> [Exercise data]:
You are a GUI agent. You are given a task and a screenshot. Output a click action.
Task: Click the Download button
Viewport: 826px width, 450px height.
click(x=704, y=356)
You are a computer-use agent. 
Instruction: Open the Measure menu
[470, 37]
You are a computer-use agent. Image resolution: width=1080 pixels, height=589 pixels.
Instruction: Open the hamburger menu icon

> [Task requirements]:
Only one thing is wanted in reply: the number of lines in the entries that hold the string "agent".

> [Answer box]:
3